Esse projeto é um convite para quebrar o tabu. Um canal de inspiração e de informação para quem vive o luto e para quem deseja ajudar

O que acontece dentro de um crematório?

Os bastidores da indústria funerária, narrados por uma jovem estudiosa da morte e de seus ritos contém descrições fortes que nos conduzem, porém, a reflexões sensíveis e profundas sobre a nossa mortalidade

caitlin book

Tem que ter estômago forte e a mente aberta. Como diz explicitamente o titulo do livro, Confissões do Crematório (Editora Dark Side, 2016) da havaiana Caitlin Doughty, trata exatamente disso: os bastidores da indústria funerária, mais especificamente de um crematório em São Francisco, Califórnia, onde a autora, uma estudiosa da história, ritos e mitos em torno da morte foi trabalhar aos 23 anos. “Este livro é sobre meus seis primeiros anos trabalhando na indústria funerária dos Estados Unidos.
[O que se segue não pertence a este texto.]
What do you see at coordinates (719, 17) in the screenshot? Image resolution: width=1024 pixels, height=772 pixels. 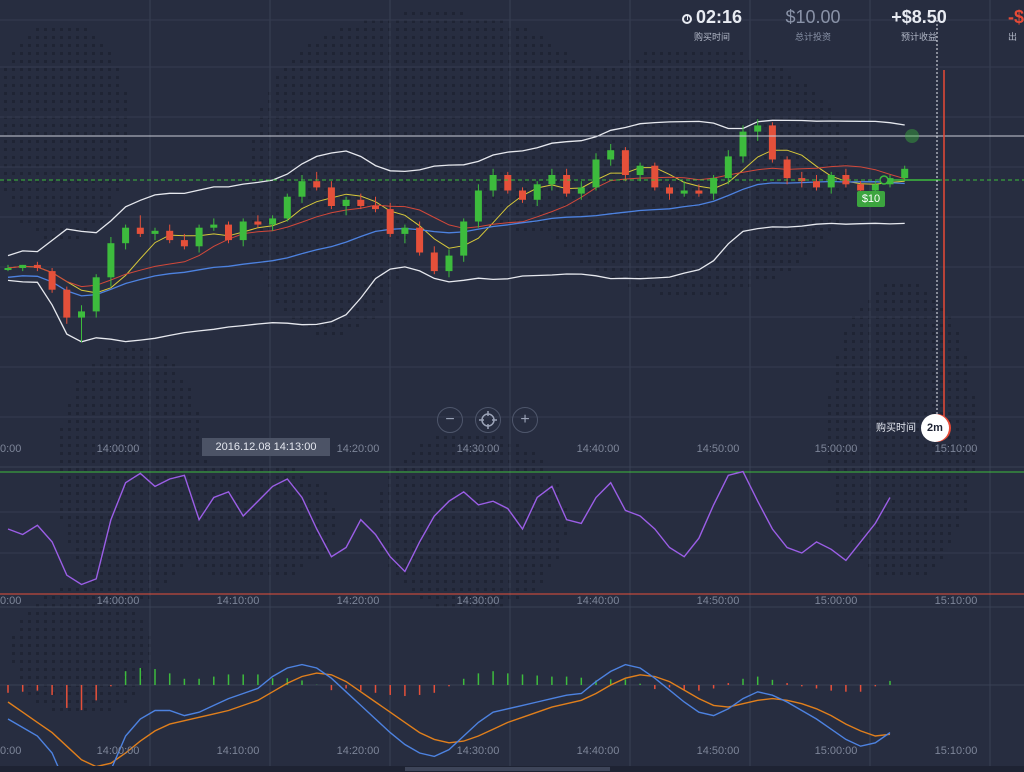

Quem não deseja ler descrições realistas da morte e de cadáveres pegou o livro errado”, adverte Caitlin logo na introdução. Seu relato é, a um só tempo, direto e sensível, com descrições fortes e reflexões profundas a partir do processo de preparar e cuidar dos corpos depois que morremos.

Por conta de algumas passagens que podem impactar pelo realismo cheguei a pensar que recomendá-lo aqui no site talvez não fosse uma boa ideia. Mas concluí que se nossa missão é quebrar tabus não poderia deixar de apresentar um livro, best-seller nos Estados Unidos, que tem a coragem de narrar sem preconceito a rotina dos rituais funerários e nos fazer refletir sobre o fim. “Olhar diretamente nos olhos da mortalidade não é fácil. Para evitar isso, nós escolhemos continuar vendados no escuro em relação às realidades da morte. No entanto, a ignorância não é uma benção – é só um tipo mais profundo de pavor”, escreve a autora.

Caitlin Doughty sentiu na pele esse pavor. Aos 8 anos de idade, testemunhou uma cena que marcaria sua infância em Honolulu, no Havaí. Passeando em um shopping assistiu à queda fatal de uma garotinha que acabara de subir as escadas rolantes e caiu do segundo piso. A visão da criança despencando para a morte diante dos seus olhos provocou sérios distúrbios em Caitlin que desenvolveu um transtorno obsessivo compulsivo que a levou a desenvolver uma série de rituais para “evitar que seus pais morressem”. O medo da morte e os tiques compulsivos se transformaram mais tarde em curiosidade acadêmica. Foi estudar antropologia e a história da morte através dos tempos. Seu emprego como agente funerária e a experiência de cuidar dos restos mortais de desconhecidos é parte dessa jornada, que ela descreve com riqueza de detalhes no livro.

Com toques de humor e ousadia, mas também com muito carinho e genuíno respeito aos cadáveres, Confissões do Crematório nos conduz a um território proibido para a maioria de nós. Como está escrito na capa com a honestidade que marca todas as suas páginas, este é “Um livro para quem planeja morrer um dia”.